[Item-finding lines]
*-*-*

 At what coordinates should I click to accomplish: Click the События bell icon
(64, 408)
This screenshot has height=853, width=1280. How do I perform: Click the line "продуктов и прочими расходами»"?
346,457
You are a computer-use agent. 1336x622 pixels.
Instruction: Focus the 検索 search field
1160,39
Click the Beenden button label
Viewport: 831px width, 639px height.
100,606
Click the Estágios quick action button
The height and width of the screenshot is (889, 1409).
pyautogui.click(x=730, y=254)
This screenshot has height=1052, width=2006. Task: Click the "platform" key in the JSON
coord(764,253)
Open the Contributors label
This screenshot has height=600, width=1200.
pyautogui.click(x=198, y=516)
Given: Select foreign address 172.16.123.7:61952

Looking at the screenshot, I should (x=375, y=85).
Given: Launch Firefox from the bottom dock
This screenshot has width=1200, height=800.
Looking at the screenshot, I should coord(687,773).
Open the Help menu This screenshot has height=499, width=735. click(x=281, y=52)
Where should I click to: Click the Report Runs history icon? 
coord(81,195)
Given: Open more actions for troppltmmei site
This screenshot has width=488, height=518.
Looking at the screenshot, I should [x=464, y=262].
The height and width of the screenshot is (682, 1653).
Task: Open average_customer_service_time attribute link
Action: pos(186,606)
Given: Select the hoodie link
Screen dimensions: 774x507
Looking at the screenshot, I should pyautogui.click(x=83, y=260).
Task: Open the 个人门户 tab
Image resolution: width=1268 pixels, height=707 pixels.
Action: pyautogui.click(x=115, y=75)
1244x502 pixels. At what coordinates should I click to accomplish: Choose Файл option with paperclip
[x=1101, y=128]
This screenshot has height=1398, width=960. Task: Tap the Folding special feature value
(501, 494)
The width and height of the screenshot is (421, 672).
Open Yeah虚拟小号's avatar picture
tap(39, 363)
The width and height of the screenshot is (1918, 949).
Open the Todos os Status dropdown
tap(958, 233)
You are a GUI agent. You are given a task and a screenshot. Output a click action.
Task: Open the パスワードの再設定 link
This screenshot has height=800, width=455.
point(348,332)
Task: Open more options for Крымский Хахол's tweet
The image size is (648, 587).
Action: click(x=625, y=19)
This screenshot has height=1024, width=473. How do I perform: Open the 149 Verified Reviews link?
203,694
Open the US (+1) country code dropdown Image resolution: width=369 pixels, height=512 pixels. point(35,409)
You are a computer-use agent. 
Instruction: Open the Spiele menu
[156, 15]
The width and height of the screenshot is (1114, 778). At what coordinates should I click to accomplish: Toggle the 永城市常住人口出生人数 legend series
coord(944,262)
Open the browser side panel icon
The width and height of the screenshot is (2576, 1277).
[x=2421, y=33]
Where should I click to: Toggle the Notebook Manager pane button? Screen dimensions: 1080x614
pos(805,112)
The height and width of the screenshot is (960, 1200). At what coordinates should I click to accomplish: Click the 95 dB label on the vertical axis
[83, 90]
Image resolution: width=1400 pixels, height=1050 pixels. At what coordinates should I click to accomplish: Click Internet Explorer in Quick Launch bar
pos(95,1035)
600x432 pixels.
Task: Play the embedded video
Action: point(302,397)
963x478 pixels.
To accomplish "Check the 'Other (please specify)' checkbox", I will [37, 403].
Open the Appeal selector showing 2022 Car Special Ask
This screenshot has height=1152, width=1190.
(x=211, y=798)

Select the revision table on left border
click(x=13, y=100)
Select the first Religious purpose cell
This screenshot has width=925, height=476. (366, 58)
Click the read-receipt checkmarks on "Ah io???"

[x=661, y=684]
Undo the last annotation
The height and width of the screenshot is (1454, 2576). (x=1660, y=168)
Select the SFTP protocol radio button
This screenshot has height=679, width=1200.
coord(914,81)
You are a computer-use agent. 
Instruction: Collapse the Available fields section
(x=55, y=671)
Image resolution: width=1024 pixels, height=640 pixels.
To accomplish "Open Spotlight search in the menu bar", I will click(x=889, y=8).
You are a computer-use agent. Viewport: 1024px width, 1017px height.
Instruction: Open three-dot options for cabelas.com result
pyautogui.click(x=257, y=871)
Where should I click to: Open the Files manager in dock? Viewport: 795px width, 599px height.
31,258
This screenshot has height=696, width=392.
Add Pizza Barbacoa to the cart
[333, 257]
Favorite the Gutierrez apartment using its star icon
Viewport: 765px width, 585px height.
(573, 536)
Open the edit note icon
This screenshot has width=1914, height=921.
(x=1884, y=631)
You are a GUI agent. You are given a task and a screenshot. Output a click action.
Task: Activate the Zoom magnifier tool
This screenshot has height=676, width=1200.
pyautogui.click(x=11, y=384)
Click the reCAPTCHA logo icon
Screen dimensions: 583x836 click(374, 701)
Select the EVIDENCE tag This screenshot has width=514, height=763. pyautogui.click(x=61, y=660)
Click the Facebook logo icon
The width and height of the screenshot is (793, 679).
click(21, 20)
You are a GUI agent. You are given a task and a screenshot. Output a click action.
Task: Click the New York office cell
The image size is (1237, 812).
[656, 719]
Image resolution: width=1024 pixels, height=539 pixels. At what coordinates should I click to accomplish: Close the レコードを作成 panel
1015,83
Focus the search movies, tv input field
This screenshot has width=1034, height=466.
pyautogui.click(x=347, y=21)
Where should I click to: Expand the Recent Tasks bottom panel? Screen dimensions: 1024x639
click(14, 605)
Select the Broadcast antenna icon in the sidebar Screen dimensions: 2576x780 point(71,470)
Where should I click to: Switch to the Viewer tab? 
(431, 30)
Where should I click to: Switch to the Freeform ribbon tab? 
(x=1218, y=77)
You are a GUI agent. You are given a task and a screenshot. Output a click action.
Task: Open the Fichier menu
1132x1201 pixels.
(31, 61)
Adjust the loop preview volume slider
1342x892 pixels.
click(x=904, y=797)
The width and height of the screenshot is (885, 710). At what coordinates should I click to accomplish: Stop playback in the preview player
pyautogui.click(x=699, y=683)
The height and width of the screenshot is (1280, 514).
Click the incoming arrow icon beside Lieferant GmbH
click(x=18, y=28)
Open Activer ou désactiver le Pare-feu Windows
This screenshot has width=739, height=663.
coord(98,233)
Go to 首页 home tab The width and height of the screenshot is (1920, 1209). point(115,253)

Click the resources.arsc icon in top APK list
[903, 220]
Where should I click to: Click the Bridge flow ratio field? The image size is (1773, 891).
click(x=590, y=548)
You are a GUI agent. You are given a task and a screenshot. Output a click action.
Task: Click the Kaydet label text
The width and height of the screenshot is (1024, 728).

*-*-*

Problem — Could you format all of the lines above as a JSON list of strings, with one string per line and blank lines omitted?

Output of the exercise —
[
  " At what coordinates should I click to accomplish: Click the События bell icon",
  "(64, 408)",
  "This screenshot has height=853, width=1280. How do I perform: Click the line \"продуктов и прочими расходами»\"?",
  "346,457",
  "You are a computer-use agent. 1336x622 pixels.",
  "Instruction: Focus the 検索 search field",
  "1160,39",
  "Click the Beenden button label",
  "Viewport: 831px width, 639px height.",
  "100,606",
  "Click the Estágios quick action button",
  "The height and width of the screenshot is (889, 1409).",
  "pyautogui.click(x=730, y=254)",
  "This screenshot has height=1052, width=2006. Task: Click the \"platform\" key in the JSON",
  "coord(764,253)",
  "Open the Contributors label",
  "This screenshot has height=600, width=1200.",
  "pyautogui.click(x=198, y=516)",
  "Given: Select foreign address 172.16.123.7:61952",
  "Looking at the screenshot, I should (x=375, y=85).",
  "Given: Launch Firefox from the bottom dock",
  "This screenshot has width=1200, height=800.",
  "Looking at the screenshot, I should coord(687,773).",
  "Open the Help menu This screenshot has height=499, width=735. click(x=281, y=52)",
  "Where should I click to: Click the Report Runs history icon? ",
  "coord(81,195)",
  "Given: Open more actions for troppltmmei site",
  "This screenshot has width=488, height=518.",
  "Looking at the screenshot, I should [x=464, y=262].",
  "The height and width of the screenshot is (682, 1653).",
  "Task: Open average_customer_service_time attribute link",
  "Action: pos(186,606)",
  "Given: Select the hoodie link",
  "Screen dimensions: 774x507",
  "Looking at the screenshot, I should pyautogui.click(x=83, y=260).",
  "Task: Open the 个人门户 tab",
  "Image resolution: width=1268 pixels, height=707 pixels.",
  "Action: pyautogui.click(x=115, y=75)",
  "1244x502 pixels. At what coordinates should I click to accomplish: Choose Файл option with paperclip",
  "[x=1101, y=128]",
  "This screenshot has height=1398, width=960. Task: Tap the Folding special feature value",
  "(501, 494)",
  "The width and height of the screenshot is (421, 672).",
  "Open Yeah虚拟小号's avatar picture",
  "tap(39, 363)",
  "The width and height of the screenshot is (1918, 949).",
  "Open the Todos os Status dropdown",
  "tap(958, 233)",
  "You are a GUI agent. You are given a task and a screenshot. Output a click action.",
  "Task: Open the パスワードの再設定 link",
  "This screenshot has height=800, width=455.",
  "point(348,332)",
  "Task: Open more options for Крымский Хахол's tweet",
  "The image size is (648, 587).",
  "Action: click(x=625, y=19)",
  "This screenshot has height=1024, width=473. How do I perform: Open the 149 Verified Reviews link?",
  "203,694",
  "Open the US (+1) country code dropdown Image resolution: width=369 pixels, height=512 pixels. point(35,409)",
  "You are a computer-use agent. ",
  "Instruction: Open the Spiele menu",
  "[156, 15]",
  "The width and height of the screenshot is (1114, 778). At what coordinates should I click to accomplish: Toggle the 永城市常住人口出生人数 legend series",
  "coord(944,262)",
  "Open the browser side panel icon",
  "The width and height of the screenshot is (2576, 1277).",
  "[x=2421, y=33]",
  "Where should I click to: Toggle the Notebook Manager pane button? Screen dimensions: 1080x614",
  "pos(805,112)",
  "The height and width of the screenshot is (960, 1200). At what coordinates should I click to accomplish: Click the 95 dB label on the vertical axis",
  "[83, 90]",
  "Image resolution: width=1400 pixels, height=1050 pixels. At what coordinates should I click to accomplish: Click Internet Explorer in Quick Launch bar",
  "pos(95,1035)",
  "600x432 pixels.",
  "Task: Play the embedded video",
  "Action: point(302,397)",
  "963x478 pixels.",
  "To accomplish \"Check the 'Other (please specify)' checkbox\", I will [37, 403].",
  "Open the Appeal selector showing 2022 Car Special Ask",
  "This screenshot has height=1152, width=1190.",
  "(x=211, y=798)",
  "Select the revision table on left border",
  "click(x=13, y=100)",
  "Select the first Religious purpose cell",
  "This screenshot has width=925, height=476. (366, 58)",
  "Click the read-receipt checkmarks on \"Ah io???\"",
  "[x=661, y=684]",
  "Undo the last annotation",
  "The height and width of the screenshot is (1454, 2576). (x=1660, y=168)",
  "Select the SFTP protocol radio button",
  "This screenshot has height=679, width=1200.",
  "coord(914,81)",
  "You are a computer-use agent. ",
  "Instruction: Collapse the Available fields section",
  "(x=55, y=671)",
  "Image resolution: width=1024 pixels, height=640 pixels.",
  "To accomplish \"Open Spotlight search in the menu bar\", I will click(x=889, y=8).",
  "You are a computer-use agent. Viewport: 1024px width, 1017px height.",
  "Instruction: Open three-dot options for cabelas.com result",
  "pyautogui.click(x=257, y=871)",
  "Where should I click to: Open the Files manager in dock? Viewport: 795px width, 599px height.",
  "31,258",
  "This screenshot has height=696, width=392.",
  "Add Pizza Barbacoa to the cart",
  "[333, 257]",
  "Favorite the Gutierrez apartment using its star icon",
  "Viewport: 765px width, 585px height.",
  "(573, 536)",
  "Open the edit note icon",
  "This screenshot has width=1914, height=921.",
  "(x=1884, y=631)",
  "You are a GUI agent. You are given a task and a screenshot. Output a click action.",
  "Task: Activate the Zoom magnifier tool",
  "This screenshot has height=676, width=1200.",
  "pyautogui.click(x=11, y=384)",
  "Click the reCAPTCHA logo icon",
  "Screen dimensions: 583x836 click(374, 701)",
  "Select the EVIDENCE tag This screenshot has width=514, height=763. pyautogui.click(x=61, y=660)",
  "Click the Facebook logo icon",
  "The width and height of the screenshot is (793, 679).",
  "click(21, 20)",
  "You are a GUI agent. You are given a task and a screenshot. Output a click action.",
  "Task: Click the New York office cell",
  "The image size is (1237, 812).",
  "[656, 719]",
  "Image resolution: width=1024 pixels, height=539 pixels. At what coordinates should I click to accomplish: Close the レコードを作成 panel",
  "1015,83",
  "Focus the search movies, tv input field",
  "This screenshot has width=1034, height=466.",
  "pyautogui.click(x=347, y=21)",
  "Where should I click to: Expand the Recent Tasks bottom panel? Screen dimensions: 1024x639",
  "click(14, 605)",
  "Select the Broadcast antenna icon in the sidebar Screen dimensions: 2576x780 point(71,470)",
  "Where should I click to: Switch to the Viewer tab? ",
  "(431, 30)",
  "Where should I click to: Switch to the Freeform ribbon tab? ",
  "(x=1218, y=77)",
  "You are a GUI agent. You are given a task and a screenshot. Output a click action.",
  "Task: Open the Fichier menu",
  "1132x1201 pixels.",
  "(31, 61)",
  "Adjust the loop preview volume slider",
  "1342x892 pixels.",
  "click(x=904, y=797)",
  "The width and height of the screenshot is (885, 710). At what coordinates should I click to accomplish: Stop playback in the preview player",
  "pyautogui.click(x=699, y=683)",
  "The height and width of the screenshot is (1280, 514).",
  "Click the incoming arrow icon beside Lieferant GmbH",
  "click(x=18, y=28)",
  "Open Activer ou désactiver le Pare-feu Windows",
  "This screenshot has width=739, height=663.",
  "coord(98,233)",
  "Go to 首页 home tab The width and height of the screenshot is (1920, 1209). point(115,253)",
  "Click the resources.arsc icon in top APK list",
  "[903, 220]",
  "Where should I click to: Click the Bridge flow ratio field? The image size is (1773, 891).",
  "click(x=590, y=548)",
  "You are a GUI agent. You are given a task and a screenshot. Output a click action.",
  "Task: Click the Kaydet label text",
  "The width and height of the screenshot is (1024, 728)."
]